In search of new business models

What is clear from the above mentioned examples is that the business model of next-generation biopharmaceutical companies focusing on advanced therapies has to be dramatically different than the traditional one in order to be sustainable. It is not yet clear what the result of this transformation would be, but the first proposals are starting to emerge to boost the debate among the stakeholders in view to the identification of a consensus position. An example is the recent “Health Economic Impact Landscape Analysis of regenerative medicine advanced therapy” published by the ARM Foundation for Cell and Gene Medicine in collaboration with IQVIA.
The report is based on a comprehensive review of published academic literature, health technology assessments and value frameworks related to the global health economic impact of ATMPs, with the final goal to provide a robust, “value-based” reference framework to measure and forecast the effect of breakthrough and potentially curative therapies on national and global healthcare economies.

According to the report, the change of paradigm towards an increased adoption of advanced therapies requires to re-think inputs of economical models of market access in order to accurately define the value of the new products. These inputs have to be validated to become routine tools for the assessment of new technologies: a challenge for manufactures, that have to win the skepticism about high upfront costs of ATMP products compared to their yet unclear economical value. This sort of dynamic is clearly represented by the above mentioned NICE negative assessment of the Gilead’s CAR-T therapy. Suboptimal patients access and reimbursement schemes are other issues to be addressed.
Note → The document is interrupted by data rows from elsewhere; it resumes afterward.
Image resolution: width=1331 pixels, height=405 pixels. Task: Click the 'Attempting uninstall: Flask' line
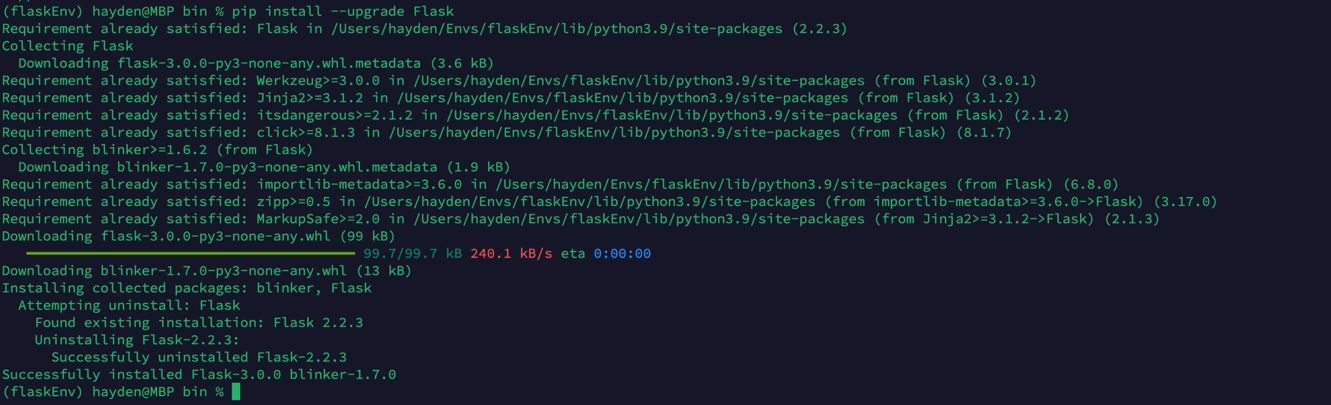point(129,305)
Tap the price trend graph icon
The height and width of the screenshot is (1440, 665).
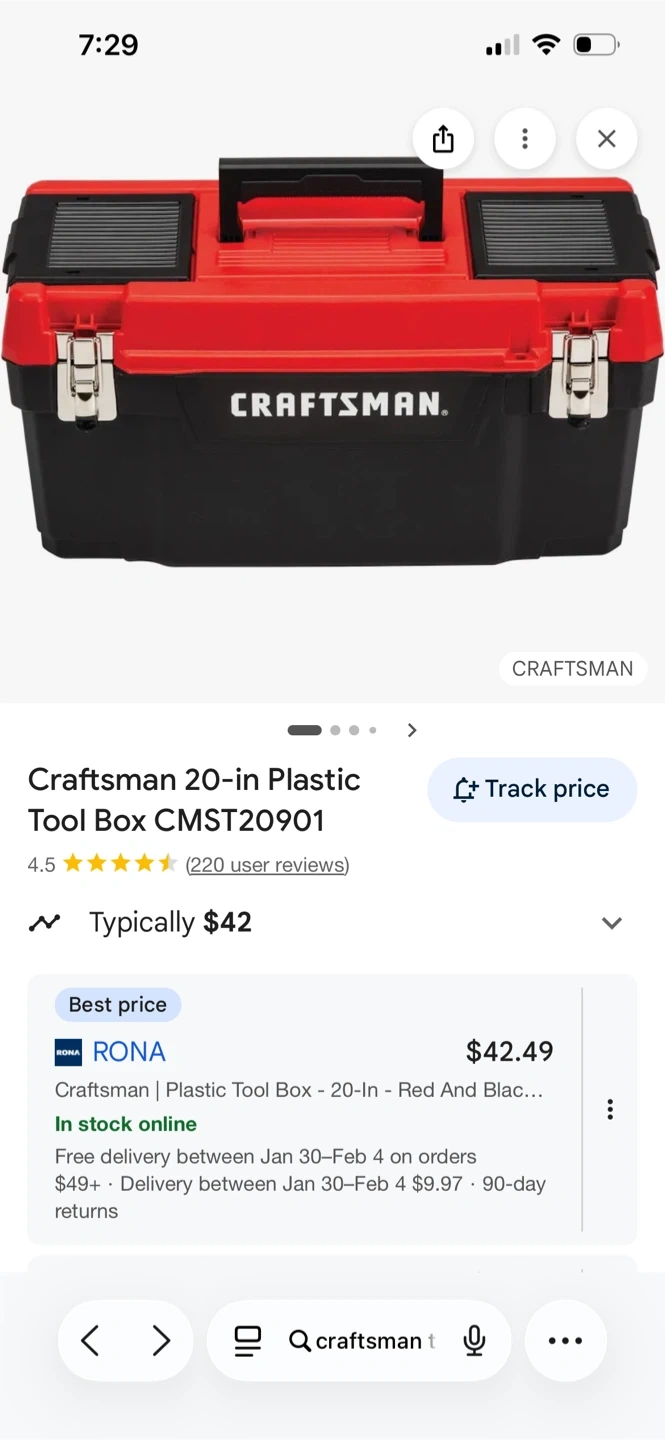coord(45,923)
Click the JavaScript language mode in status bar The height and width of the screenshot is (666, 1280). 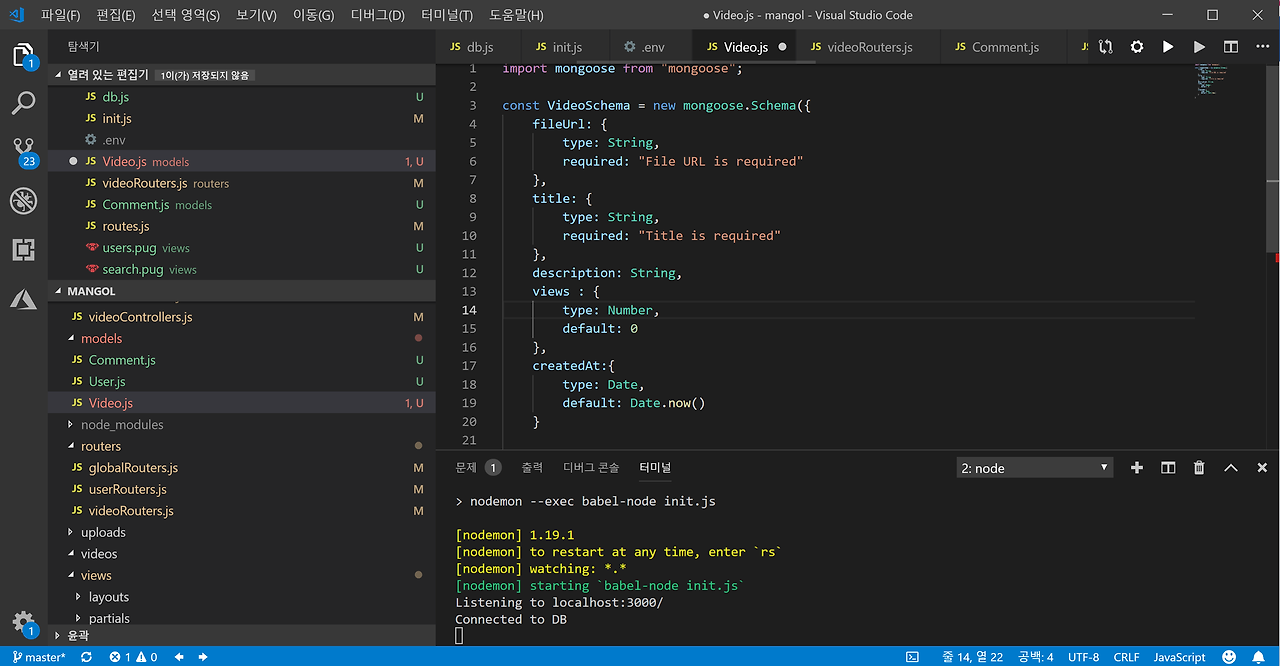[1179, 657]

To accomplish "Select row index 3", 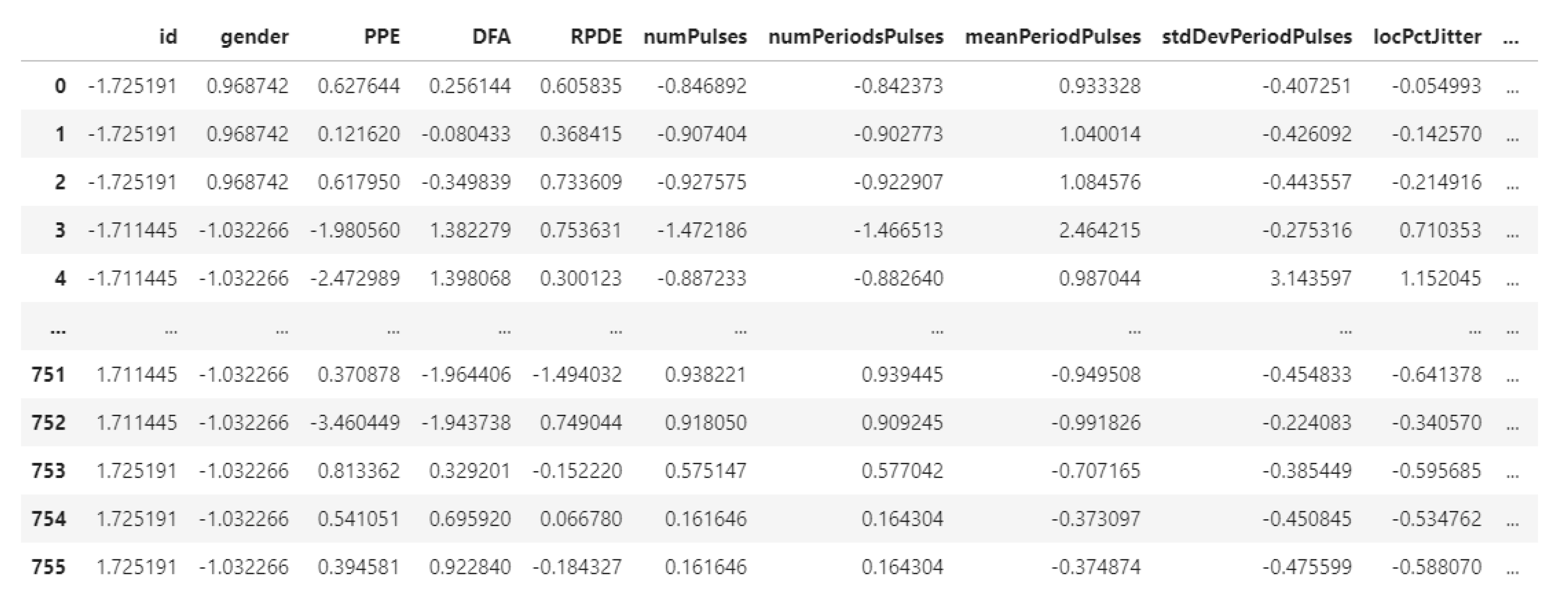I will (60, 230).
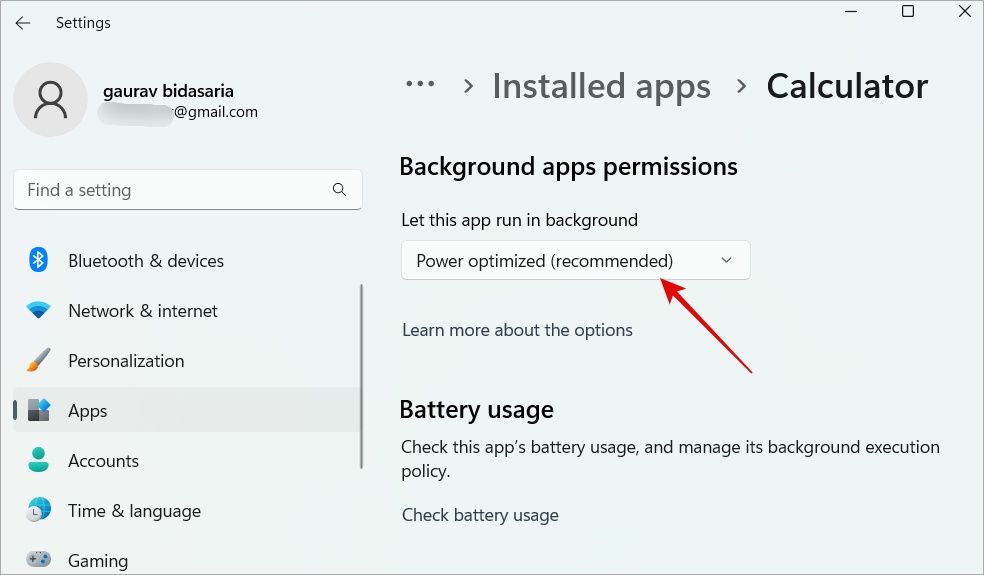The image size is (984, 575).
Task: Maximize the Settings window
Action: (908, 12)
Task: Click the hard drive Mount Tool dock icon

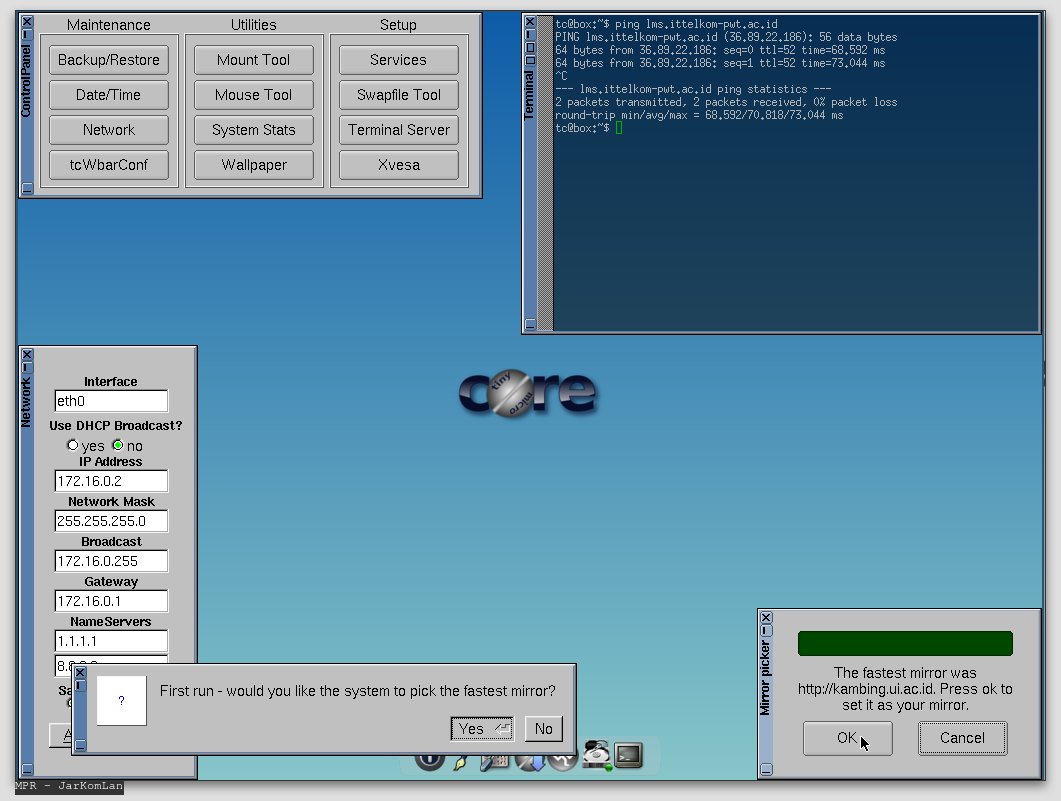Action: click(597, 753)
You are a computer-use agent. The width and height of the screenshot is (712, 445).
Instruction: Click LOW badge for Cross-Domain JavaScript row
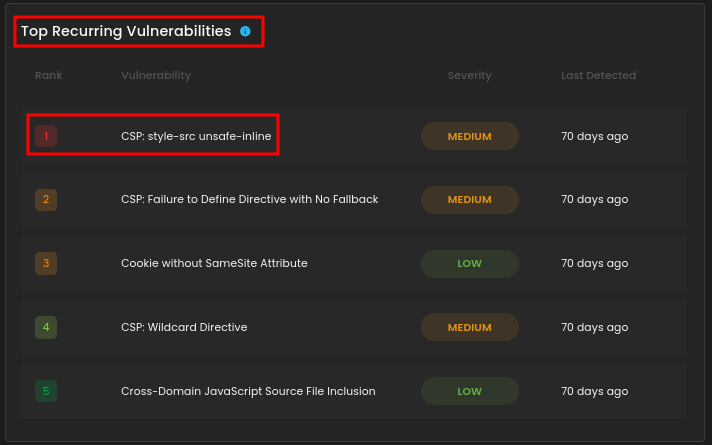pos(469,392)
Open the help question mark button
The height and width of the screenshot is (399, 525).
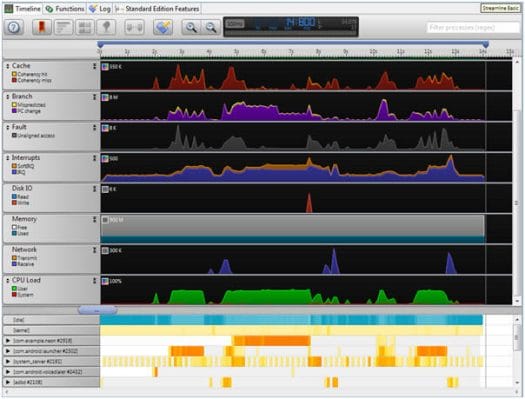[x=14, y=27]
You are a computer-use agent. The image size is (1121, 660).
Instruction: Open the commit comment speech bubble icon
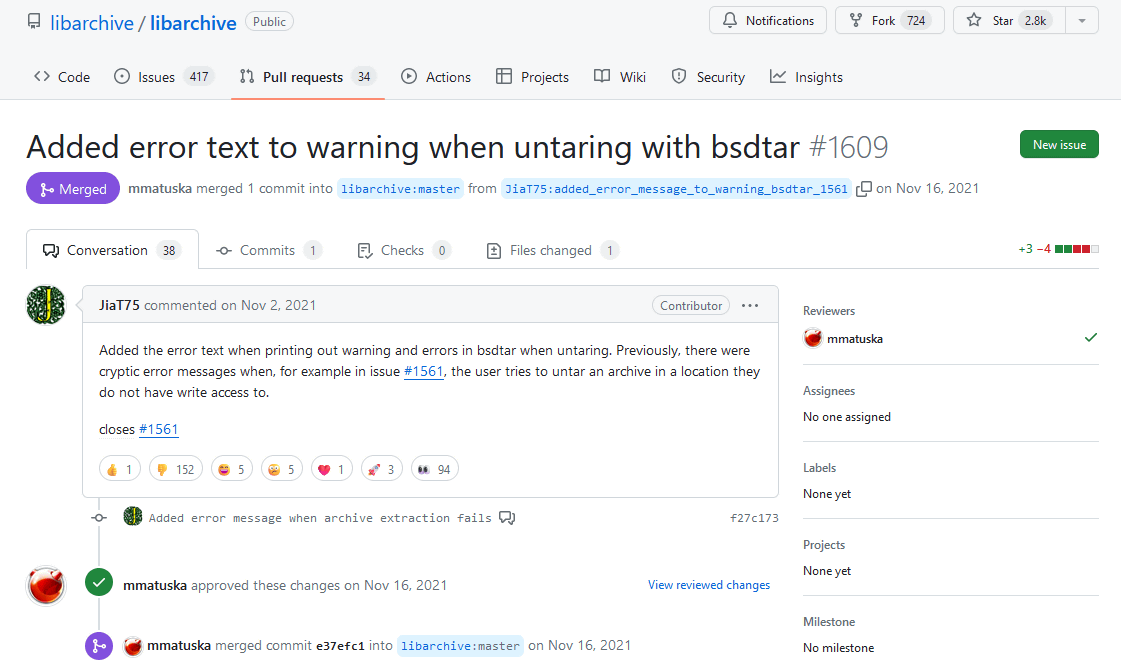pyautogui.click(x=507, y=517)
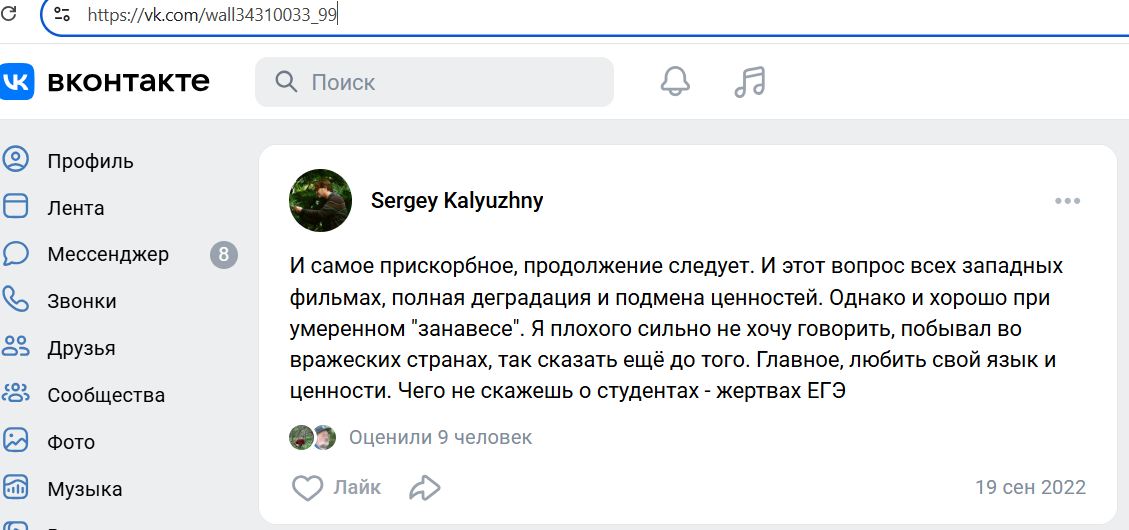
Task: Click the Оценили 9 человек link
Action: pyautogui.click(x=440, y=437)
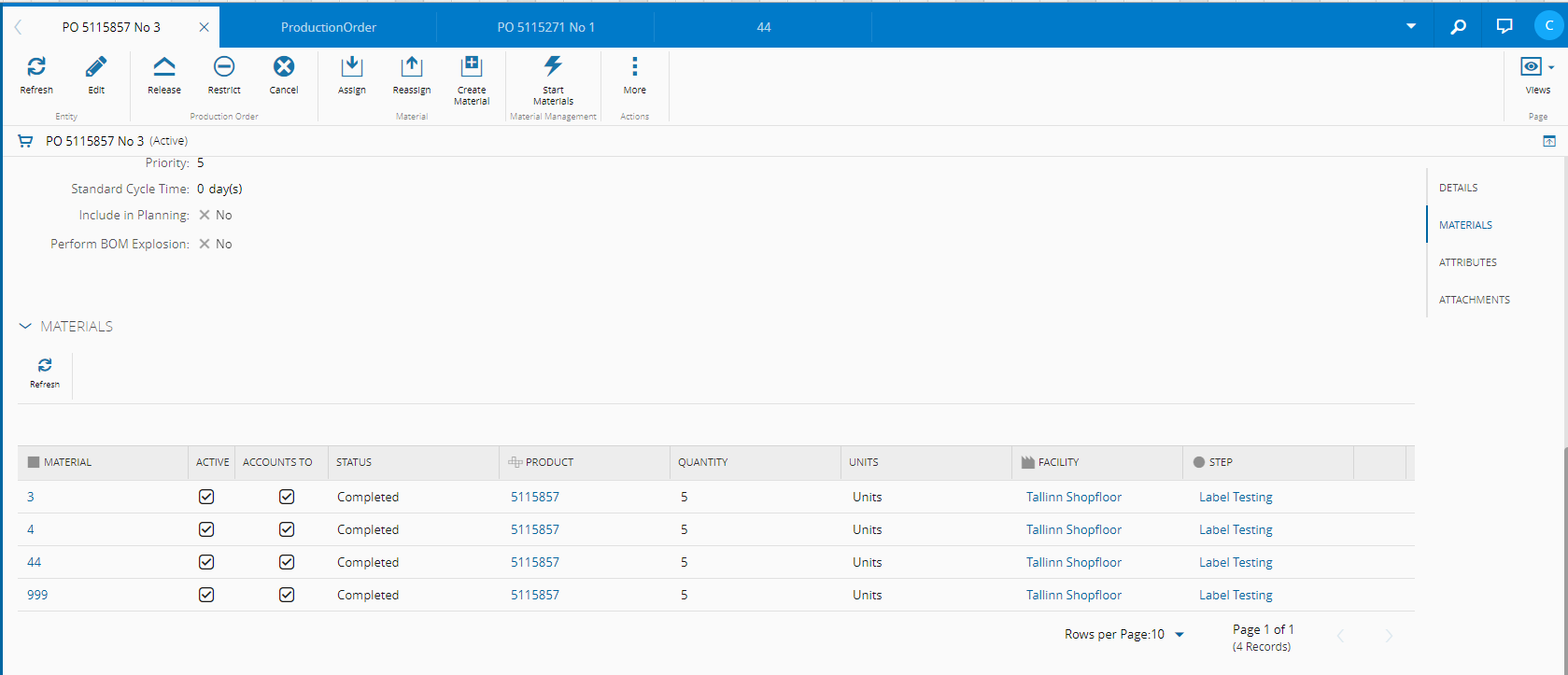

According to AMR and IQVIA, there are three different archetypes needing to be overcome, the strictly pharmaco-economic one (typical of UK, Canada and Brasil), the assessment of the clinical benefit in comparison to an authorised reference medicinal product (typical of the great part of European countries and Japan) and the “willingness-to-pay” approach typical of the US and China. A further barrier is represented by the high fragmentation of health technology assessment models and authorities across different countries, thus resulting in the possible divergence of results.
The suggestion is that, together with compulsory clinical evidence of safety and efficacy, also data on the cost-benefit ratio and impact on budget expenditure might be provided by companies under the regulatory process. Industrial costs might be also better considered, while by now are generally not required.

The analysis made by AMR and IQVIA identified a dozen indicators useful to better estimate the macro-economical framework and the fair value of ATMPs, and which are currently not considered in HTA analysis. They include a long-term period cost-efficacy evaluation, the redefinition of the value on the base of the curative nature of the therapies, the availability of patient-centred endpoints, including indirect costs and non-medical costs afforded by both patients and caregivers (e.g. loss of productivity or education, transports, home assistance, etc.), new models for payment and the availability of real-world evidence.
Payments for performance” (P4P) is the suggested approach to better manage financial resources, as this model might win the skepticism of payers on the long term outcomes of the therapies. Annual installments of payments might also help to reduce the short-term impact on budgets (but not the long-term sustainability). Retrospective analysis, cohort observational studies and registries studies might also prove useful to acquire a better real-world evidence on the efficacy of ATMPs therapies.